**Requirement 1**.
Duplicate the listing below, starting at its first line and ending with the line that contains "Action: 422,175". Include that line.

**Text extract**.
Begin

Date: Fri, 30 Jun 2000 13:18:28 +1000 (EST)

Jacques Mallah wrote:

*> >One of the Kolmogorov probability axioms is that the certain event has
*

*> >probability 1. Conservation of probability is simply asserting that
*

*> >the probability of the certain event does not change over time. A
*

*> >fairly obvious corrollory one would have thought.
*

*>
*

*> Maybe you're trying to insult my intelligence, but in doing so you only
*

*> insult your own.
*

I don't intend to insult anyone's intelligence, however if you feel

like being insulted, go ahead!

*> As I said, measure is not strictly conserved as a function of time. Of
*

*> course it is by definition true that the integral of the effective
*

*> probability over all observer-moments in all universes (including, since we
*

*> are presumably using the AUH, universes that are not governed by QM) and all
*

*> times is equal to 1.

End

**Requirement 2**.
Set down the passage from the message on conservation of probability, from "Date: Fri, 30" to "would have thought.".

**Extracted data**.
Begin

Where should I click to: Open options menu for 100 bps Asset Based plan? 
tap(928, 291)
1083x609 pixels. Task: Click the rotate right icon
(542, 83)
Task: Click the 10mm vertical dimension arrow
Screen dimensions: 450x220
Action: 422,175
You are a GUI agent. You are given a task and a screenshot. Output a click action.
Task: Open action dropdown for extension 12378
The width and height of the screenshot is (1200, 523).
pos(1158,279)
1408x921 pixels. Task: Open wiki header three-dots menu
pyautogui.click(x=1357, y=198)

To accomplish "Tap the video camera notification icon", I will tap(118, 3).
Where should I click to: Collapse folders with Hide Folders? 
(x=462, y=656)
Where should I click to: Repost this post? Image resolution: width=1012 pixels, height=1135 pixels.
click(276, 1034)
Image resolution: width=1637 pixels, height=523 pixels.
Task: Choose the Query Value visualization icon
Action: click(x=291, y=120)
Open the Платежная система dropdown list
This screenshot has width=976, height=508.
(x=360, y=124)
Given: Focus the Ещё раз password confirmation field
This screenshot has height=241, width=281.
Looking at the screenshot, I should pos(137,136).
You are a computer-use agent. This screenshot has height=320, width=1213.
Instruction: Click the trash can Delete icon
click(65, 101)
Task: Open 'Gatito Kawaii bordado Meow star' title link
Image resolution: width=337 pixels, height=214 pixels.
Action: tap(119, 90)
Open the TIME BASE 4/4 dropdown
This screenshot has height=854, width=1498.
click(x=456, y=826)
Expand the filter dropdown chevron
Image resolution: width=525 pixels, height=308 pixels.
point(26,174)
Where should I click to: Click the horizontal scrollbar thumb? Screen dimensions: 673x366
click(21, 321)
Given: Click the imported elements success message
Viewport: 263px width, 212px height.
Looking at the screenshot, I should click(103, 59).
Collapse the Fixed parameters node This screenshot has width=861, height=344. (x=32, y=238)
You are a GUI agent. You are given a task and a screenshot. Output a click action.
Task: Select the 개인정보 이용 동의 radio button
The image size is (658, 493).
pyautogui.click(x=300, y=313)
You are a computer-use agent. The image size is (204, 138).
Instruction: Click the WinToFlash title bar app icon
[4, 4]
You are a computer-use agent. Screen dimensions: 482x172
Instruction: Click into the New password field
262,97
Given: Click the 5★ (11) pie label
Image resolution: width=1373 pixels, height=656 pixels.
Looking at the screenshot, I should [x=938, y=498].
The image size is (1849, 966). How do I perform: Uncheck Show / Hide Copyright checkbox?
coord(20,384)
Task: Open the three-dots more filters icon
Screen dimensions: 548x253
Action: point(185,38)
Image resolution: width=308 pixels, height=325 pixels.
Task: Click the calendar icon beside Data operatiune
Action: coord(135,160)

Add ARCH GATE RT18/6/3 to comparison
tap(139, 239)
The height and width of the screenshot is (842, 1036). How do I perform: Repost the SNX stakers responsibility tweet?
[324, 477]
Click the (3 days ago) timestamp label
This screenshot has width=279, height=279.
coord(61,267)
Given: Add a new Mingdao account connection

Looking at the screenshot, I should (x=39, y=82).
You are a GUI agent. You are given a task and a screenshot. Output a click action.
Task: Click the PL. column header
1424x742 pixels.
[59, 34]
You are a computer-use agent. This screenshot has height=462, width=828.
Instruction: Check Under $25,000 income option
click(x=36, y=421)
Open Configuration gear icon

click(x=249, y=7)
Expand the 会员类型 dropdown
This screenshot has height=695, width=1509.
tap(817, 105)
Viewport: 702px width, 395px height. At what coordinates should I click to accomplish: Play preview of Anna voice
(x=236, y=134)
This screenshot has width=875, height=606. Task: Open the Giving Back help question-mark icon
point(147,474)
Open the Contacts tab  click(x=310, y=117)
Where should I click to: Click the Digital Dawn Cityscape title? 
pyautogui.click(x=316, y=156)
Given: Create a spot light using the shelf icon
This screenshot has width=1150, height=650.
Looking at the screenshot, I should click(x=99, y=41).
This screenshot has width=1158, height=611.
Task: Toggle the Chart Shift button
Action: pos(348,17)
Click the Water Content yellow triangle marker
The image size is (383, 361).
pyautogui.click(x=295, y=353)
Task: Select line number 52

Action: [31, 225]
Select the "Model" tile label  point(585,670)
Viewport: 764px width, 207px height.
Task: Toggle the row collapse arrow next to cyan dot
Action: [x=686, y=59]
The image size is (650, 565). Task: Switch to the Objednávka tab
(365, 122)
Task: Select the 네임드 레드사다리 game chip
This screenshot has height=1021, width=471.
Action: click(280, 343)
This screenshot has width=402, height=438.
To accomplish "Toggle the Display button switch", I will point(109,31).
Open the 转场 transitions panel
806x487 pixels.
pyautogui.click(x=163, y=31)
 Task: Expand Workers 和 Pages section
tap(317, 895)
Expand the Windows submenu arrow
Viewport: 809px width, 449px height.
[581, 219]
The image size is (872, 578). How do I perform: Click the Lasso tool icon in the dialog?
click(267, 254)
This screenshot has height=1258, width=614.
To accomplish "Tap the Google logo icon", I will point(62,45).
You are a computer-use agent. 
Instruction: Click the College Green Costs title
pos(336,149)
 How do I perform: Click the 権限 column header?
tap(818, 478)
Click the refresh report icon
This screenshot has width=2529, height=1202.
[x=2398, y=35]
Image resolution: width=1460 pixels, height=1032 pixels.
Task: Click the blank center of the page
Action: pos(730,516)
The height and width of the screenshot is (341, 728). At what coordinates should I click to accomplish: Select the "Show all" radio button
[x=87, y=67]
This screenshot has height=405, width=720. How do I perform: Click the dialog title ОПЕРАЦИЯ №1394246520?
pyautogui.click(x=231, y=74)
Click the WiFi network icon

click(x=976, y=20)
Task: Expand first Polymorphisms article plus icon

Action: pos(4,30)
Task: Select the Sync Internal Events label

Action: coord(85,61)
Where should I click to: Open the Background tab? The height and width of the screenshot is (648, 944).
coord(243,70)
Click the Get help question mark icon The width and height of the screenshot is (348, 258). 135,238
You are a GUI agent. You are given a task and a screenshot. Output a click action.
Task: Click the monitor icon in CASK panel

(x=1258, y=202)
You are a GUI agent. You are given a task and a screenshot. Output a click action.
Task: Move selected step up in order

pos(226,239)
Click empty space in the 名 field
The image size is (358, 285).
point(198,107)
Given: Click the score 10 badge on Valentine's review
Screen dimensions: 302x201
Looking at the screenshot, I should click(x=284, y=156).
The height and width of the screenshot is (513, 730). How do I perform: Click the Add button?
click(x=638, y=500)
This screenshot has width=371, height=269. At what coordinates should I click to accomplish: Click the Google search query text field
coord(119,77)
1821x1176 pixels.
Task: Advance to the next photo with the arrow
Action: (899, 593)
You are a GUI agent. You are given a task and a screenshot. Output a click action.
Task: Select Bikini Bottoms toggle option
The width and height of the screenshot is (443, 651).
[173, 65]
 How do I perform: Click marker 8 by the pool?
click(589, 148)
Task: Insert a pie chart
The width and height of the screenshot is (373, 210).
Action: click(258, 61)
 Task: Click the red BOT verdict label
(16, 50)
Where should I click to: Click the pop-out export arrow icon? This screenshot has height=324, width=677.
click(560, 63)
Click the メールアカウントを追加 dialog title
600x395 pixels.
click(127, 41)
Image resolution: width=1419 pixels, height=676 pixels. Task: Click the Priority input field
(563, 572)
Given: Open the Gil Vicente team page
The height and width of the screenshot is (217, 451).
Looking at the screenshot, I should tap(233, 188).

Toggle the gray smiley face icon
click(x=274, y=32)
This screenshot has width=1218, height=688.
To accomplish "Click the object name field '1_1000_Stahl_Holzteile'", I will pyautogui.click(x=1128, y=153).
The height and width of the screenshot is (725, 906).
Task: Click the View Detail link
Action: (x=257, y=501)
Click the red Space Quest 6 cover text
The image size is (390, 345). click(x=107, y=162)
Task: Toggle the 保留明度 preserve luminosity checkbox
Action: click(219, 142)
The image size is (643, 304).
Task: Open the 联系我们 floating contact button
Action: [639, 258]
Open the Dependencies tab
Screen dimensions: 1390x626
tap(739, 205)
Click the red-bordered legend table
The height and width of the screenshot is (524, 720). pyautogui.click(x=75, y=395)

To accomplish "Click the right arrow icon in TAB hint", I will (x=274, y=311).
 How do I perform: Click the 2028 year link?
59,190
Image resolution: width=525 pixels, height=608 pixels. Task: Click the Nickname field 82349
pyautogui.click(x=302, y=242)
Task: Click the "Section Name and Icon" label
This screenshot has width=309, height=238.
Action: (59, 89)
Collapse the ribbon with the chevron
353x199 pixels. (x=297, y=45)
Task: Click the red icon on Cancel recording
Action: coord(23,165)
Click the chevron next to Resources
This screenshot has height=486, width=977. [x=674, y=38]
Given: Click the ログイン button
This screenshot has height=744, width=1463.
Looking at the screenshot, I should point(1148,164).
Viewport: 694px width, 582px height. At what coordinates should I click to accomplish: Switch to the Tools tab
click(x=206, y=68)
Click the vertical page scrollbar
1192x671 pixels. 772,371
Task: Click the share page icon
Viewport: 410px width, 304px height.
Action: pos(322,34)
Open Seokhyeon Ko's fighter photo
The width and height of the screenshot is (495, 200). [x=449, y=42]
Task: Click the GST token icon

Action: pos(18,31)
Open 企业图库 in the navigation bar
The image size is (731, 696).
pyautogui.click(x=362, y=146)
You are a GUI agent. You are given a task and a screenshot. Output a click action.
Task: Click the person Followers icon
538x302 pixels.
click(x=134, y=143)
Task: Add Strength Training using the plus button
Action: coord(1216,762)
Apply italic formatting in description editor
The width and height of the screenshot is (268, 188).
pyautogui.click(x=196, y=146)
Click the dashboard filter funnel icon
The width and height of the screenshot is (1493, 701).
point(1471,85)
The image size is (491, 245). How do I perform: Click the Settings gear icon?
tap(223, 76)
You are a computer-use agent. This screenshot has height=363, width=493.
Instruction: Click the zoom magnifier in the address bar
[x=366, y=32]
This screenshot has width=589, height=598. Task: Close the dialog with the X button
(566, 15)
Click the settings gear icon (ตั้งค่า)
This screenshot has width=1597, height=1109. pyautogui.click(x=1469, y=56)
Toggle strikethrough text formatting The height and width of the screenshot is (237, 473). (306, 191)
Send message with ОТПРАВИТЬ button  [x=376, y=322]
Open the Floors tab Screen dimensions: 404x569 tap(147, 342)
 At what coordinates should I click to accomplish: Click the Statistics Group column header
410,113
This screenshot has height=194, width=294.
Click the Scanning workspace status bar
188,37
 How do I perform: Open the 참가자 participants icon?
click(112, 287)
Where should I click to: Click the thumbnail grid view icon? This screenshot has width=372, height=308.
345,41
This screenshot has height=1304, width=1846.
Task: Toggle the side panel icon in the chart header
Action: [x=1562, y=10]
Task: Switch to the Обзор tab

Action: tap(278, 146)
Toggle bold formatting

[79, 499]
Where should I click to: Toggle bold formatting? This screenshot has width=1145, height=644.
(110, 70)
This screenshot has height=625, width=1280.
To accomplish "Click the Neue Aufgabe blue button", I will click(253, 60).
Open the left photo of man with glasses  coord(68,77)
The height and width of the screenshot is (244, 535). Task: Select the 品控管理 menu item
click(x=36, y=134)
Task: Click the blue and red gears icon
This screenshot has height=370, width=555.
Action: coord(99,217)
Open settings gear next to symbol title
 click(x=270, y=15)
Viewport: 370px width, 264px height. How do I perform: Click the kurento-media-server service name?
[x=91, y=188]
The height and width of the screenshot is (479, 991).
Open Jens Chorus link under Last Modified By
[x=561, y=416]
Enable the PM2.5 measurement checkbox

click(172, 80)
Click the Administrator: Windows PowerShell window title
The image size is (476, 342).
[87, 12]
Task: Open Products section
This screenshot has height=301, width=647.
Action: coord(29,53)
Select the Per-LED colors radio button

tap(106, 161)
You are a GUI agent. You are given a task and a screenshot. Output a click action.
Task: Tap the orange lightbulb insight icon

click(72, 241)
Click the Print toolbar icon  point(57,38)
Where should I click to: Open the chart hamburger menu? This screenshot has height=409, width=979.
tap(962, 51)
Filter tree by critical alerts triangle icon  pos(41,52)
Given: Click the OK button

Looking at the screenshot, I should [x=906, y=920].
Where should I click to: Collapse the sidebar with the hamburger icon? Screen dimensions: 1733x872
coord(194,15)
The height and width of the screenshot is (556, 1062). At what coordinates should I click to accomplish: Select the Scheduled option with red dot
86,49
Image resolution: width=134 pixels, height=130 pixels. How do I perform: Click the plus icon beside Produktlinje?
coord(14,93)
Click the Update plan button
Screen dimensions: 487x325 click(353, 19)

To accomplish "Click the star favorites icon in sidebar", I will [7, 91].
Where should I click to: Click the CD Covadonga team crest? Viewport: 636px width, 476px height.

End

**Finished answer 1**.
Where should I click to: Open options menu for 100 bps Asset Based plan? 
tap(928, 291)
1083x609 pixels. Task: Click the rotate right icon
(542, 83)
Task: Click the 10mm vertical dimension arrow
Screen dimensions: 450x220
Action: 422,175

**Finished answer 2**.
Date: Fri, 30 Jun 2000 13:18:28 +1000 (EST)

Jacques Mallah wrote:

*> >One of the Kolmogorov probability axioms is that the certain event has
*

*> >probability 1. Conservation of probability is simply asserting that
*

*> >the probability of the certain event does not change over time. A
*

*> >fairly obvious corrollory one would have thought.